What We Can and Can't Tell from Measurements of Headphones

January 2016

I’ve been noticing that the proliferation online of information about headphones has inspired some enthusiasts to judge headphones by their frequency-response measurements alone. One anonymous commenter went so far as to proclaim that the HiFiMan HE400S headphones -- a model praised by many reviewers as the best you can buy for $300 -- are “terrible.” His or her evidence? That someone on an enthusiast forum had measured the HE400S and the measurements didn’t look good, even though the highly experienced headphone expert Tyll Hertsens had published measurements on the website Inner|Fidelity that conflicted with the ones from the forum.

Brent Butterworth

Some of the blame for this might fall on me and my colleagues at the SoundStage! Network. For years, we’ve been writing about how important speaker measurements are because they so closely correlate with listener impressions.
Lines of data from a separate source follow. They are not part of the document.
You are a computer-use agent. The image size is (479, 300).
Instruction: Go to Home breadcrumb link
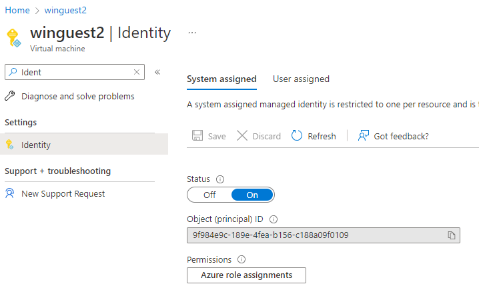17,11
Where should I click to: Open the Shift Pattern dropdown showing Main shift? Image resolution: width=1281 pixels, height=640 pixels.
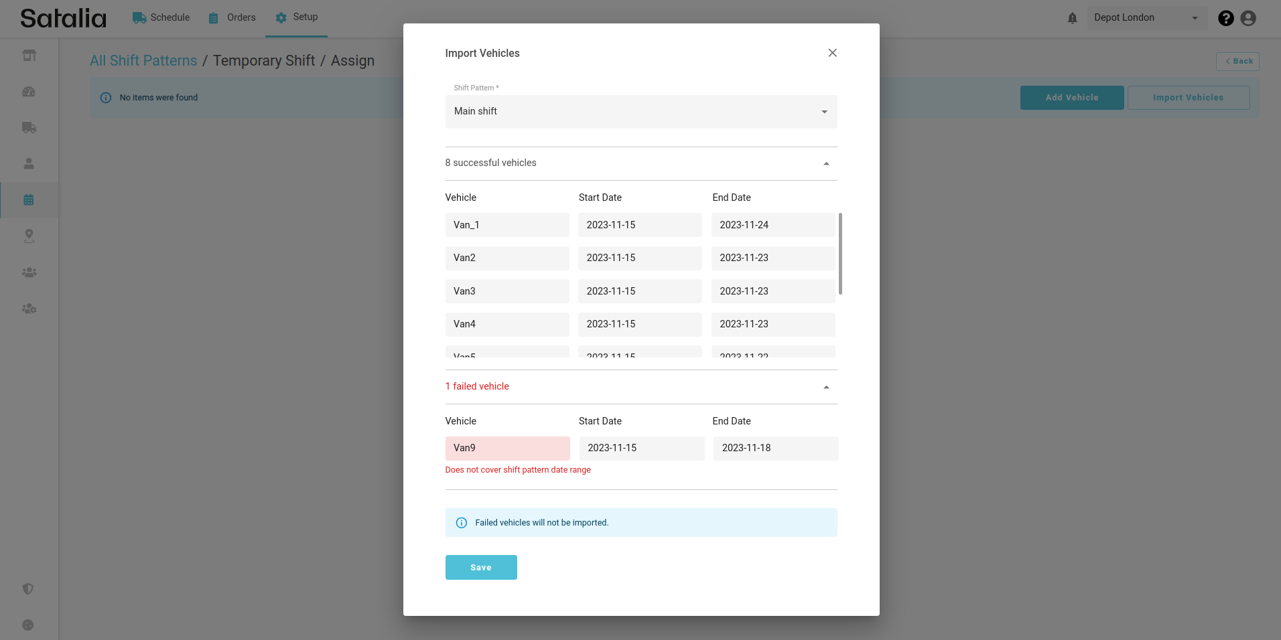click(641, 112)
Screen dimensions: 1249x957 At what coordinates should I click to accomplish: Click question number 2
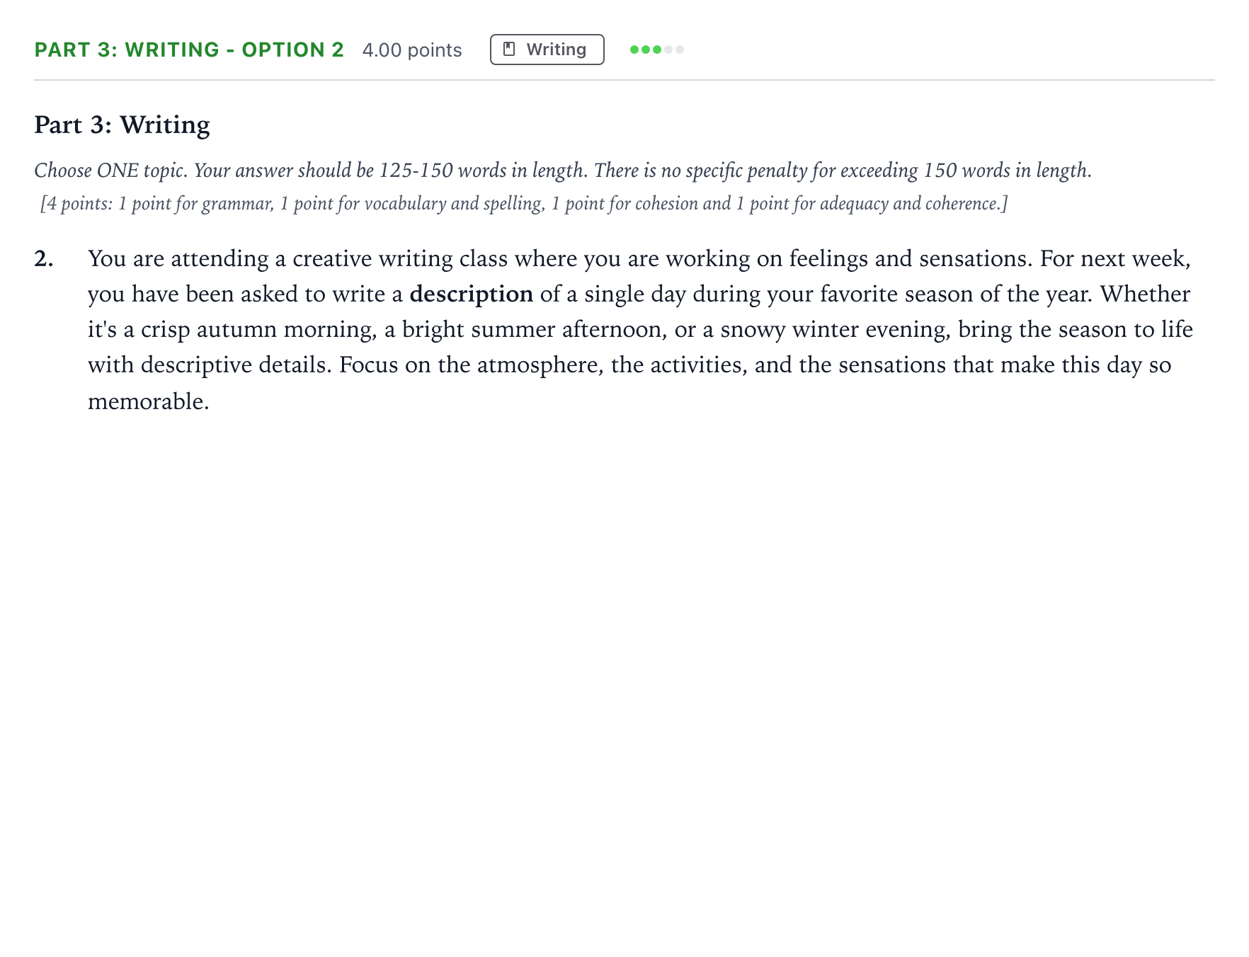coord(44,259)
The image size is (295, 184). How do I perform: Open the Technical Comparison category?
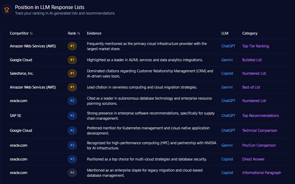point(259,130)
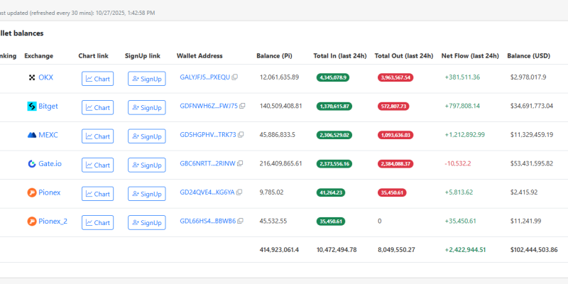Copy the MEXC wallet address icon

click(240, 135)
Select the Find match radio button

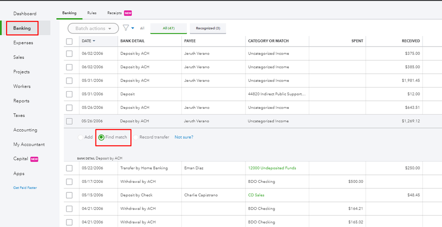101,137
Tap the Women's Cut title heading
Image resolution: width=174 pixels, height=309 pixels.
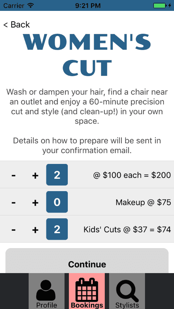pos(87,55)
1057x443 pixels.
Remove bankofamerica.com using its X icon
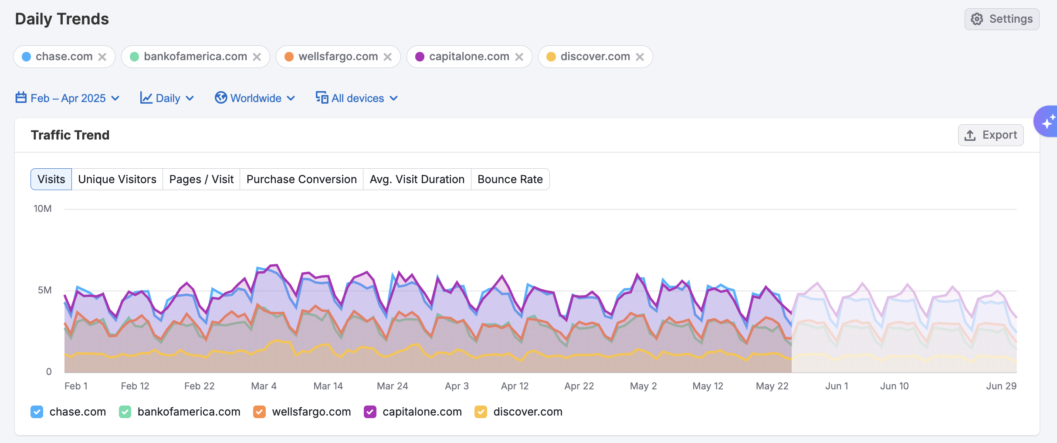coord(257,57)
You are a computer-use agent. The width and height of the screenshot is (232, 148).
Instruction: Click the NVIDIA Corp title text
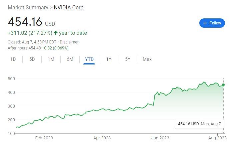[69, 7]
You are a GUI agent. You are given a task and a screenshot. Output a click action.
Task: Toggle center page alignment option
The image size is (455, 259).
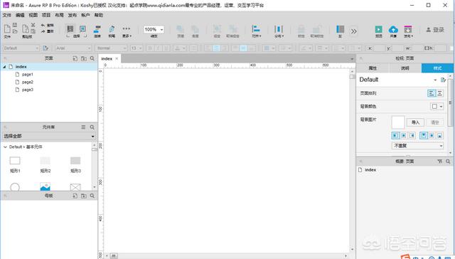(x=439, y=93)
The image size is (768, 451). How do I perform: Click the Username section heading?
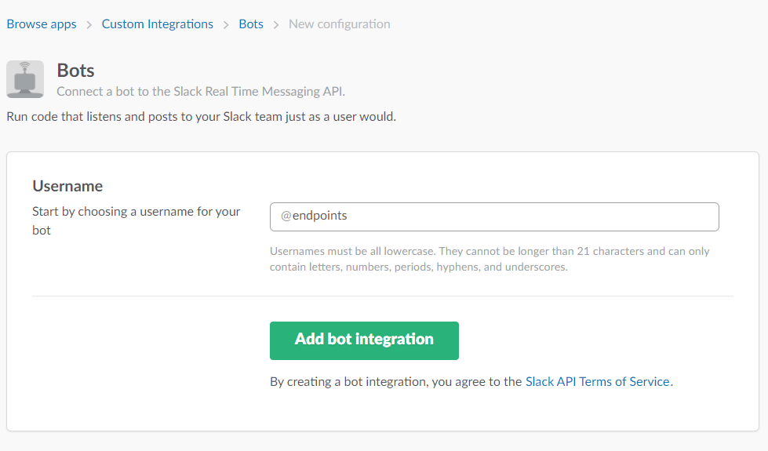coord(67,186)
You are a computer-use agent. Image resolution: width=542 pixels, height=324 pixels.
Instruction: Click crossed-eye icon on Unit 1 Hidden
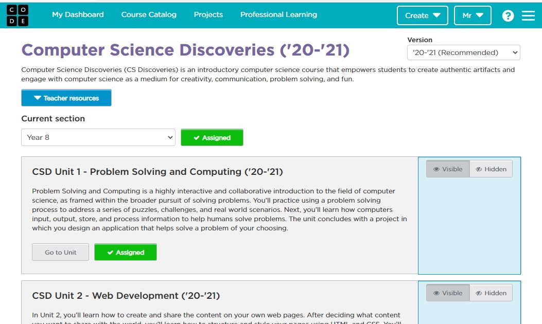pyautogui.click(x=479, y=169)
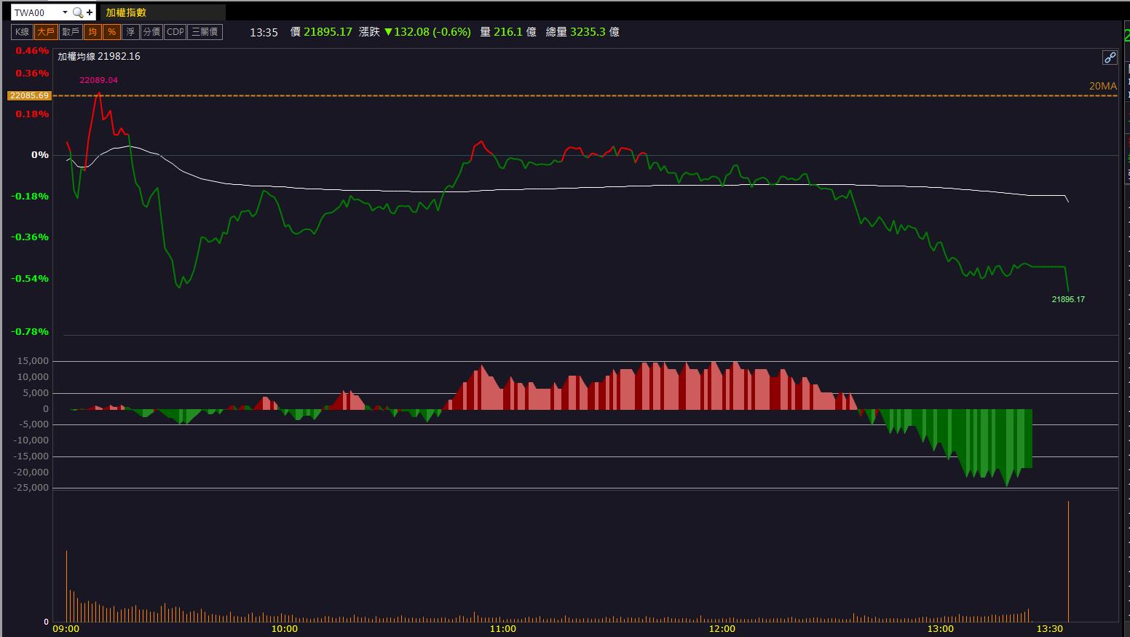Screen dimensions: 1130x637
Task: Open the TWA00 symbol dropdown arrow
Action: click(x=65, y=12)
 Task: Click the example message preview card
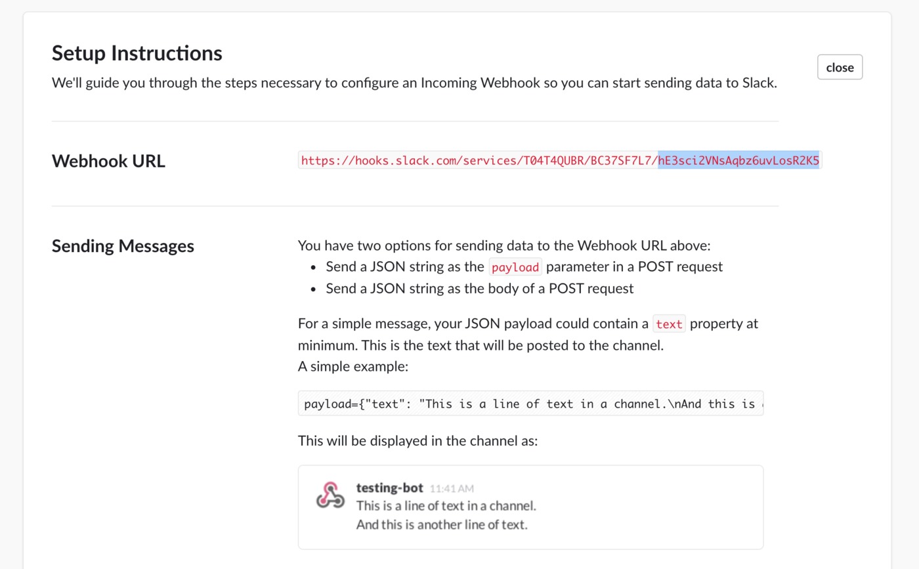click(x=530, y=507)
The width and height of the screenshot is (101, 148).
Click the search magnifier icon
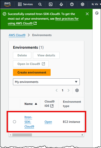40,4
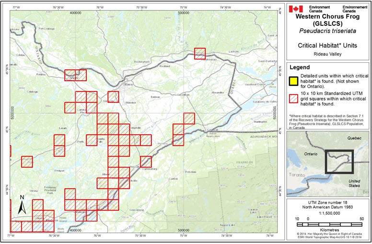The image size is (372, 244).
Task: Select the Westport label on map
Action: click(x=59, y=170)
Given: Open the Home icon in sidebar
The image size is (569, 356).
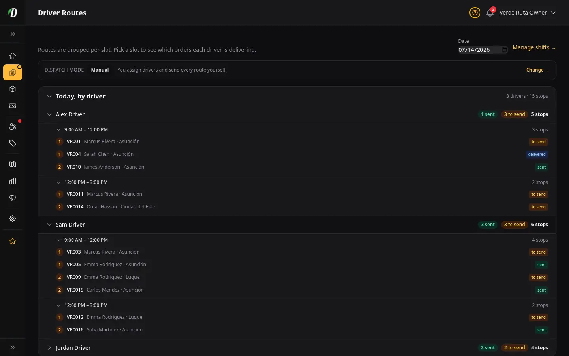Looking at the screenshot, I should [x=13, y=56].
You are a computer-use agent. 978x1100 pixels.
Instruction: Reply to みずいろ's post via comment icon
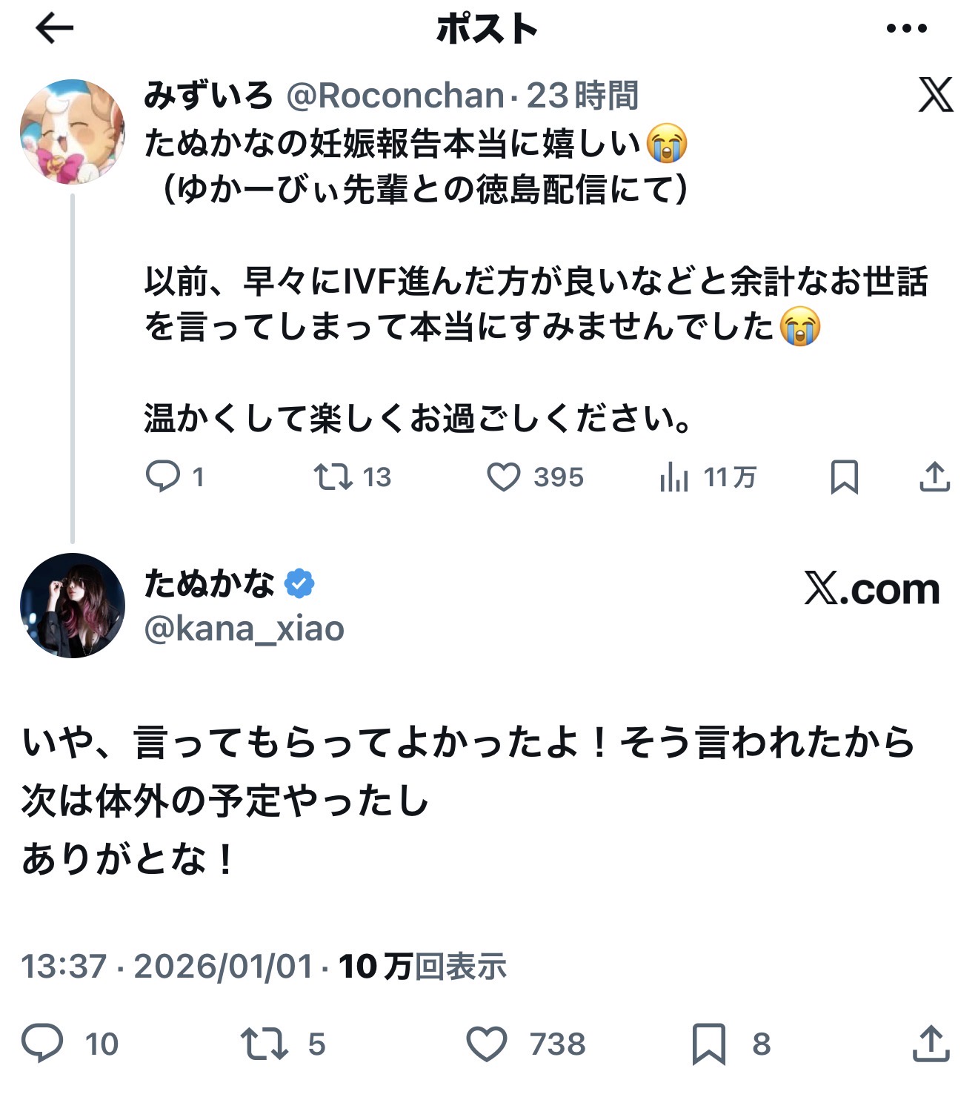[x=163, y=477]
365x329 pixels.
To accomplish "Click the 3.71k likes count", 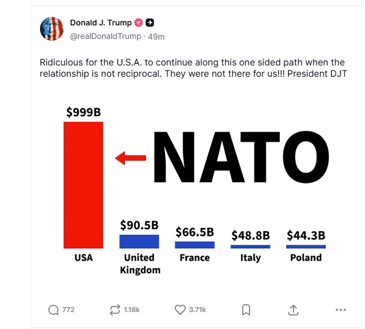I will [x=197, y=310].
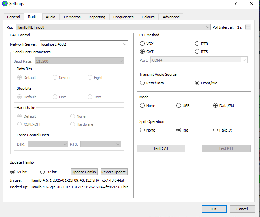260x217 pixels.
Task: Select DTR as PTT method
Action: [198, 44]
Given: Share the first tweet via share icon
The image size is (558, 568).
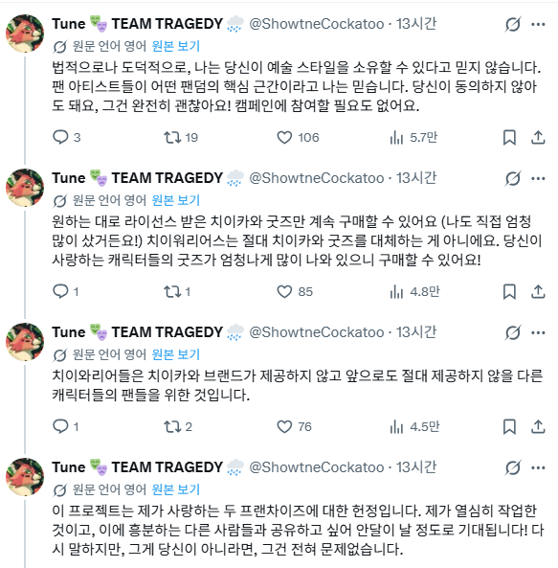Looking at the screenshot, I should [538, 138].
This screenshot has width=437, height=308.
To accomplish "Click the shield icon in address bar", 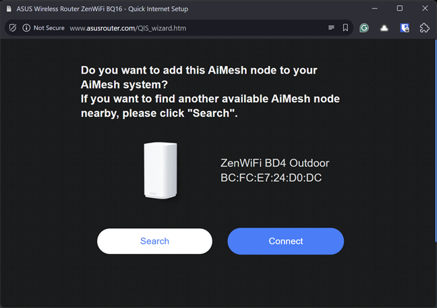I will [x=12, y=28].
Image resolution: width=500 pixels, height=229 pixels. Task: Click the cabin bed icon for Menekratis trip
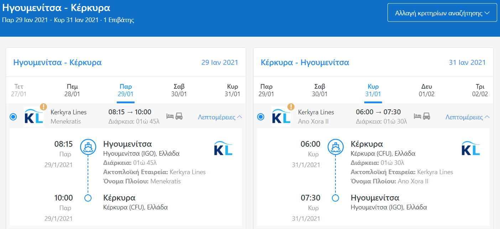pos(170,116)
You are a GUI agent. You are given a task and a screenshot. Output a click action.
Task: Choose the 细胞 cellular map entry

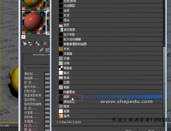111,87
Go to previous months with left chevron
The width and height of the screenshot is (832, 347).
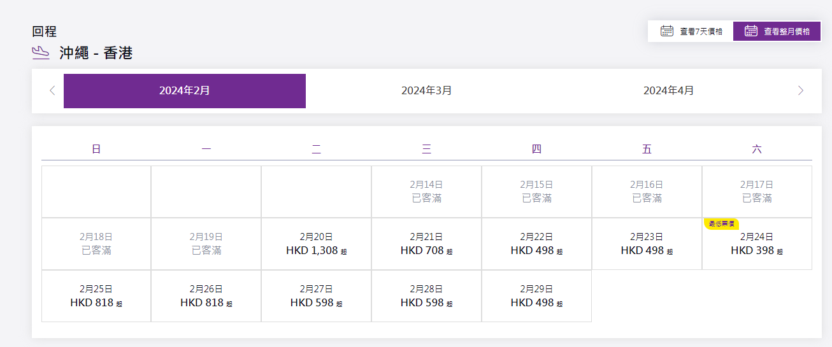pyautogui.click(x=52, y=90)
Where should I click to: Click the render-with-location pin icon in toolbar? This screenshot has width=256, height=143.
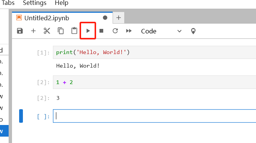pyautogui.click(x=193, y=31)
Decades of research at Canada’s National Research Council, in Ottawa, and, later, at Harman International, in California, have shown that speakers with flat measured response on axis, and gradually rolled-off response off axis, will sound good to most listeners in an average room. Measurements provide a useful “second opinion” in reviews: If a reviewer trashes a speaker that measures great, or raves about a speaker that measures poorly, you might want to gather more opinions before you come to final judgment.

I’m not yet so confident about headphone measurements.

As someone who owns headphone-measuring equipment (no small investment, at about $5000 for an ear/cheek simulator plus the cost of an audio analyzer), has measured more than 200 headphones, and has been able to compare the subjective results of many experienced listeners with those measurements, I’m reluctant to judge a headphone on the basis of its frequency-response measurements alone.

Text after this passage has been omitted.